Адмирал Комак рвал и метал на испещрённом шумами и помехами экране, кричал на беспечно улыбающуюся дочь, грозил трибуналом всему «Энтерпрайз», а потом успокоился и просто попросил Леонарда позаботиться о «глупом ребёнке» и верить её словам.
— Ты уверена в том, что делаешь? — адмирал жадно всматривался в лицо дочери.

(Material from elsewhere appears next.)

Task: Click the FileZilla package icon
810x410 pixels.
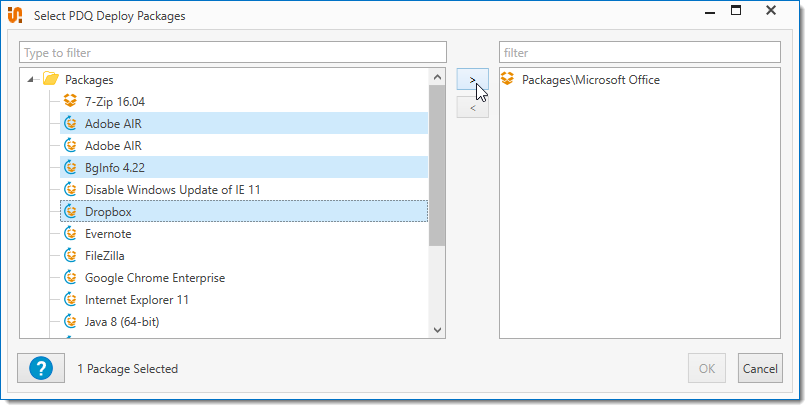Action: tap(70, 255)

— Нет, па. Я уже косячнула с капитаном. Я не должна была, но не смогла запретить себе напоследок…
Она недоговорила, но Леонард знал, что она хотела сказать: «Напоследок погреться, почувствовать немного живого тепла». И никто на всём корабле (да во всей Вселенной, чёрт подери!) не смог бы помочь ей с этим лучше, чем Джим Кирк, раз за разом перекраивающий себя, чтобы спасти и вытащить других.
— Может, тебе стоит вернуться? Объясним всё капитану Кирку…
— Нет, па. В этом я уверена. Я не буду, как мама, — она сжала серебряную коробочку, подвешенную на шее. — Мы уже говорили об этом. Прощай, пап. И прости меня, пожалуйста.
Она оборвала связь. Адмирал не успел даже попрощаться. Леонард представлять не хотел, что чувствовал Комак, но представлял и чувствовал, и ему казалось, что кто-то вырвал его сердце и растоптал.
— Расскажи Джиму, — хрипит он. — Вместе ему расскажем. Прямо сейчас.
Она открывает рот, чтобы возразить.
— Он не простит тебе, если ты скроешь это от него. Он не простит лжи.
Она возмущённо вскидывает брови, но МакКой снова не даёт ей раскрыть рта.
— Нет, ты лжёшь, ты обманываешь его надежду. Он должен знать. Он не простит.
— Хорошо, — она кусает губу и дрожит.
— Идем.
Леонард не знает: хватит ли ему сил сказать лучшему другу, что его вновь обретённый якорь умирает, крошится и вот-вот исчезнет; хватит ли ему сил смотреть, как сам его лучший друг снова будет раскалываться и собирать себя по кускам.
Но Леонард знает, что он должен сделать, как друг, и он это сделает.
Чёрт подери, когда уже Джиму повезёт в чём-то, кроме смерти?!